6. Cardiomyopathies (CM) — overview
A diverse group of diseases of intrinsic myocardial dysfunction that impair the heart’s ability to pump (progressive heart failure). CM is a diagnosis of exclusion — coronary, valvular and hypertensive disease must be ruled out first.
- Primary / intrinsic (cardiac origin): DCM, arrhythmogenic right ventricular CM (ARVC), hypertrophic CM (HCM), restrictive CM (RCM).
- Secondary / systemic (multiorgan origin): metabolic/storage (amyloidosis, hemochromatosis), inflammatory (viral myocarditis, Chagas), toxic (chemotherapy, alcohol).
7. Functional comparison of the three patterns
| Pattern | LV EF | Mechanism of failure | Representative causes |
|---|---|---|---|
| Dilated | < 40% | Systolic dysfunction (contractility ↓) | Genetic, alcohol, peripartum, myocarditis, hemochromatosis, doxorubicin (Adriamycin), idiopathic |
| Hypertrophic | 50–80% | Diastolic dysfunction (compliance ↓) | Genetic (sarcomere), Friedreich ataxia, storage disease, infant of diabetic mother |
| Restrictive | 45–90% | Diastolic dysfunction (compliance ↓) | Amyloidosis, radiation fibrosis, idiopathic |
8. Dilated cardiomyopathy (DCM)
- Hallmark: progressive cardiac dilation + systolic (contractile) dysfunction with hypertrophy.
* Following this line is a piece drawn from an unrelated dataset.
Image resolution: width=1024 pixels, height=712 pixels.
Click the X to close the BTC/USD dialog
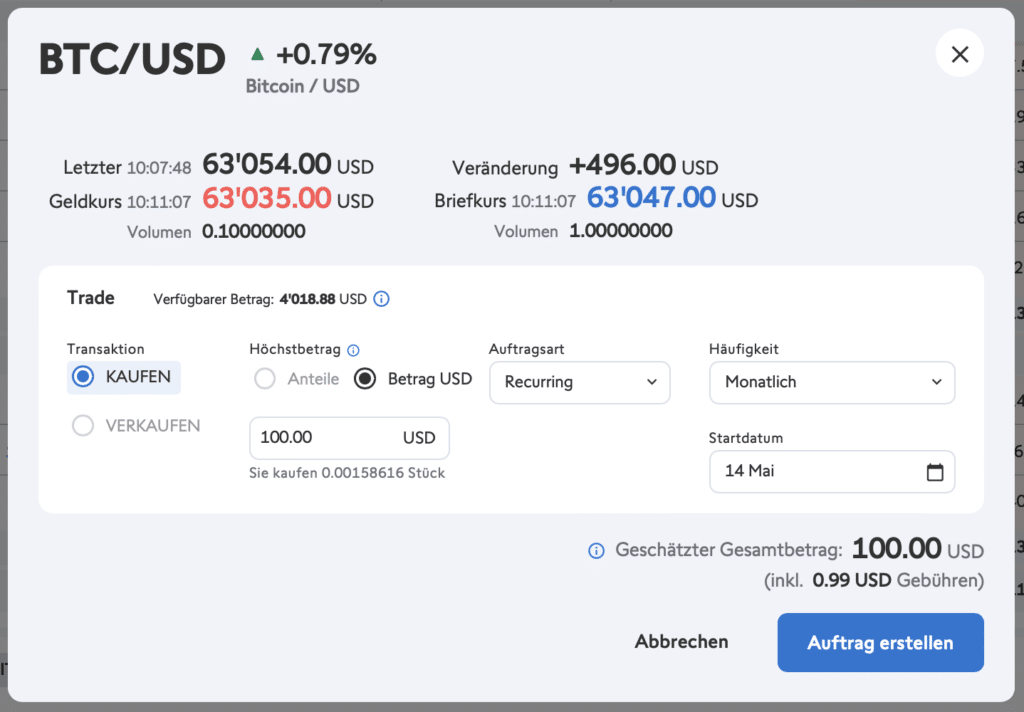(x=959, y=54)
- Morphology: heart enlarged 2–3× (up to ~800 g), all four chambers dilated and flabby → pumping failure → EF < 25% → blood stasis → mural thrombi → thromboembolism. Mitral insufficiency from valve-ring stretch; endocardial fibrosis. Micro: non-specific myocyte hypertrophy with enlarged nuclei + scattered interstitial fibrosis.
- Pathogenesis (heterogeneous): genetic (25–30% autosomal dominant; dystrophin/desmin mutations), viral (Coxsackie/enterovirus remnants), alcohol (acetaldehyde toxicity ± vitamin B1 deficiency), peripartum (late gestation/postpartum; ~50% resolve).
- Clinical: ages 20–50, slowly progressive CHF, major arrhythmia risk, embolism from mural thrombi; poor prognosis (~50% die within 2 yr); transplant is definitive.
9. Arrhythmogenic right ventricular cardiomyopathy (ARVC)
Autosomal dominant desmosomal protein mutation → RV wall thinned by fatty infiltration + fibrosis → loss of contractile tissue → right-sided HF, ventricular arrhythmias and sudden cardiac death.
10. Hypertrophic cardiomyopathy (HCM)
- Hallmark: myocardial hypertrophy without dilation, impaired diastolic filling (stiff ventricle), outflow obstruction in ~⅓.
- Morphology: asymmetric septal hypertrophy → subaortic stenosis / outflow obstruction; banana-shaped LV cavity. Micro: severe myocyte hypertrophy, myocyte disarray (chaotic end-to-side arrangement), interstitial fibrosis.
- Pathogenesis: point mutations in sarcomeric proteins, most often β-myosin heavy chain → ↑ myofilament activation → hypercontractility, ↑ energy use.
- Clinical: reduced stroke volume, exertional dyspnea + systolic ejection murmur, myocardial ischemia, AF → mural thrombus.
11. Restrictive cardiomyopathy (RCM)
- Primary ↓ ventricular compliance → impaired diastolic filling; the heart squeezes well but cannot relax. Ventricles normal/slightly enlarged, no cavity dilation; interstitial fibrosis.
- Endomyocardial fibrosis: children/young adults in Africa; dense subendocardial fibrosis → restriction.
- Loeffler endomyocarditis: endocardial fibrosis + large mural thrombi; peripheral hypereosinophilia → eosinophil granule release → endocardial necrosis/scarring; reversible with tyrosine kinase inhibitors.
💡 High-yield: Myocarditis = inflammation causing myocyte necrosis (most often Coxsackievirus), classically lymphocytic; can progress to DCM. The three functional CM patterns: DCM = systolic (dilated, EF < 25%, mural thrombi, alcohol/peripartum/genetic), HCM = diastolic (asymmetric septal hypertrophy, β-myosin mutation, myocyte disarray, outflow obstruction, exertional SCD in young athletes), RCM = diastolic (stiff, amyloid/Loeffler/endomyocardial fibrosis). ARVC = desmosome mutation, fibrofatty RV, SCD.